I think this could be a reasonable example of how the application software can become a massive bottleneck in an operation that might otherwise be a matter of sending a few network packets back and forth.  I suspect that it was less than 1 ms that was actually spent waiting on network resources, and all the remaining delay was because of a "storage" engine bottleneck. (Granted no actual disk was ever used - that would have added even *more* overhead that was not network related.)

Posted by dbeavon on 15-Feb-2018 14:23

After my previous post, I tried a faster way to get that SELECT statement response back from the database and now my responses come in under 10 ms, which seems much more reasonable.  It kept bothering me that my 150 ms duration was so extremely long -  that was taking even longer than round-trips that use classic state-free appserver.  

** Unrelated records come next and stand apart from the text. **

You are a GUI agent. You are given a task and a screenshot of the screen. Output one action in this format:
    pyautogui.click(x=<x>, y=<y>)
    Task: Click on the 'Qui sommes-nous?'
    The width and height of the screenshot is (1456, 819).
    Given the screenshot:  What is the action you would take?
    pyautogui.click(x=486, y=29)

I discovered the reason for the delay: the ADO.Net method I was using ("FillSchema" on a data adapter) was doing quite a lot more work on the OE server than when I used another simple method ("ExecuteScalar").

Either way, the network latency appears to be a small proportion of the overhead.  It is obvious that a lot of CPU is being used for these round-trips -- both on the server and on the client.

Posted by ChUIMonster on 15-Feb-2018 14:35

Even without a network to traverse a SQL-92 query is going to go through an awful lot of overhead and through multiple context switches to get executed.  

Did you also connect and disconnect in your measurement?

Either way I'm kind of surprised it was only 150ms.  (HPUX isn't exactly a fast platform these days.)

Software is, indeed, a huge part of the latency.  When someone has a storage device external to their server there are many, many layers of software that handle the data.  If there were not then one nanosecond per foot would probably be a decent measure of latency.  But instead the data moves a few inches, gets processed within the the drive, moves a few more inches, gets processed by an adapter inside the storage array, moves a few more inches, gets processed by the fancy logic  within the array that supposedly magically  makes everything fast, then gets passed to a network adapter... travels for a few feet and runs into a switch which then processes it some more, repeat until we get to the server, then we go through a network adapter and on through to the CPU that asked for that data an eon or two ago.  Oh, most of those layers also probably involve a queue and if your system is busy you probably get to wait in line a lot. And if you are virtualized you can add a few more layers.

Posted by gus bjorklund on 15-Feb-2018 14:52

> On Feb 15, 2018, at 2:14 PM, Tim Kuehn wrote:

>

> for the author to assert network assets are measured in nanoseconds contradicts the laws of physics

not at all. he did not say how many nanoseconds ! obviously a marketroid.

regards,

gus

“less is my favorite editor. too bad it can’t actually edit files.”

Chris Lesniewski-Laas

Posted by gus bjorklund on 15-Feb-2018 14:54

dbdeavon,

if you want to tell if the sql server is online, send it the following:

select * from table_that_does_not_exist;

that’s the most efficient way.

Posted by Tim Kuehn on 15-Feb-2018 14:58

> not at all. he did not say how many nanoseconds

thanks for my chuckle of the day! :) 

This thread is closed